Goal of the exercise
In the post about the Serpent Path and Antinous, which double theophoric name for Antinous appeals to the writer because it is part of the writer's legal name?

Document
§ §

This is interesting to me…

…because the Serpent Path has various triangles associated with it. (And you’ll see why I’ve chosen this photo of it to illustrate my point, apart from the obvious appeal of having a Serpent Path golem, whose words I will never forget: “It’s really echo-y in here,” to which I responded, “Of course it is–there’s a whole universe in there!”) The main face of the square side glyph has a very large isoceles triangle on it, linking the lower right and left points with the central upper point, and then many other smaller isoceles triangles made up of various other point connections. That largest triangle, though, often seems like it should be equilateral, but it isn’t, and I’m amazed at how often people miss this sort of optical illusion. That would mean that when one is engaging a singular side of the square side glyph, it is always an engagement between the various gods involved and one’s own daimon, which is why “Your Antinous is not my Antinous,” and the same would be true of any and every other deity involved–if nothing else, there is hierarchy and subordination and layering involved because it is daimonic rather than directly divine. We as mortals are clearly on the “short end” of the isoceles triangle, at the very bottom, and there are at least two currents running above us at all times that are more divine in nature, even if they are ultimately daimonic rather than deific. HOWEVER, the square side glyph does not exist just floating in space on its own; there are (at least) two other glyphs of the same size and shape in operation at all times, which are linked, and which therefore means that they form (from a higher–literally!–viewpoint) an equilateral triangle. This is why I think it is both easy to overlook Antinous’ divinity for so many people, but also how he manages to be fully divine, because being able to make that balance is something that only deities can do in these sorts of systems. There is, indeed, a whole universe in there to be encountered, only if one enters in through the equilateral triangle.

(And I won’t go too much into how the Tetrad and their sigil also exemplifies this, because that would be too obvious, wouldn’t it?)

With the arrival of Paneros yesterday, though, of course I’m very much in the mind of love, and given that it’s my birthday, I think now is as good a time as any to talk about the following. Last year, in 2013, when I made my trip to the Bay Area in late March/early April to see folks and hang out for a bit, on the last day, among the various things that occurred was in a mediumship session with Freyr, he told me that I need to add another name to my names or titles that is reflective of my relationship with Antinous. There have been a variety of double theophoric names attested for Antinous in Egypt, including Panantinous, Osirantinous, Hermantinous, and others, but then there’s also one that appeals to me because it is part of my legal name: Philantinous.

§ §

Material

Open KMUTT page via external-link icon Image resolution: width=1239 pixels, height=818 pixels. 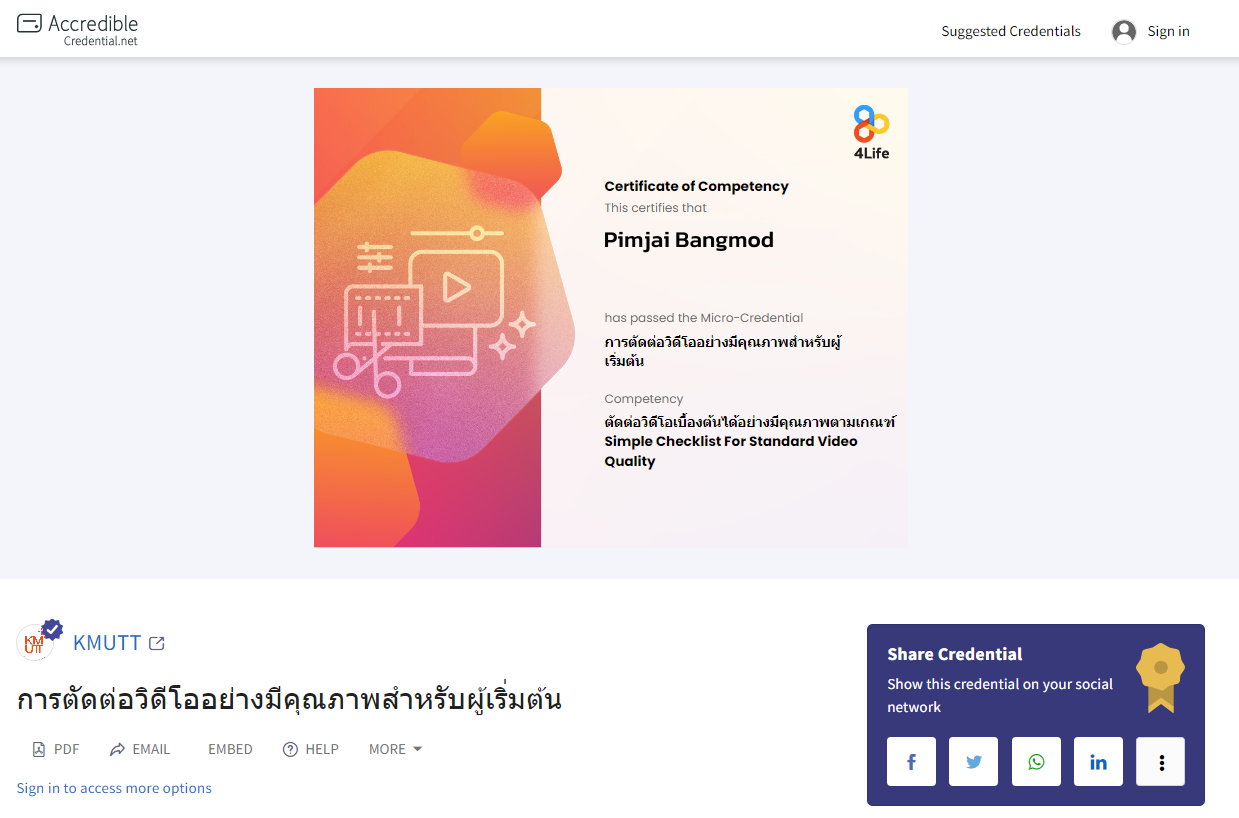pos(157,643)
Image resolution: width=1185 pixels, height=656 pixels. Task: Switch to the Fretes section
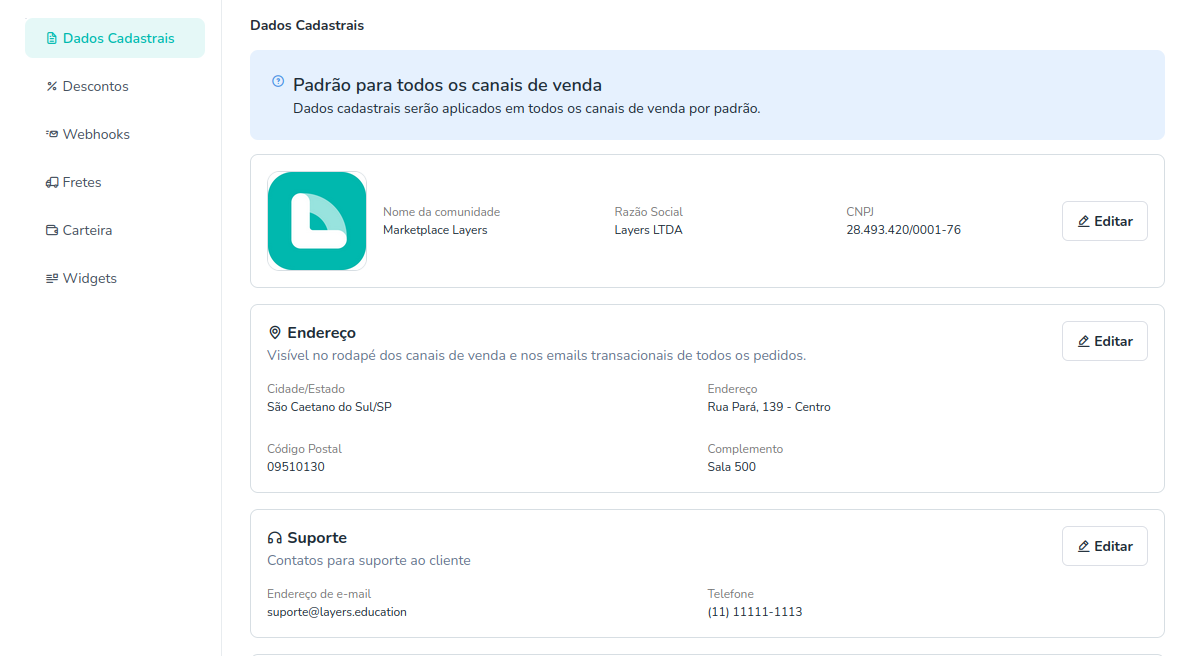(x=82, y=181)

§ §

Task result
Philantinous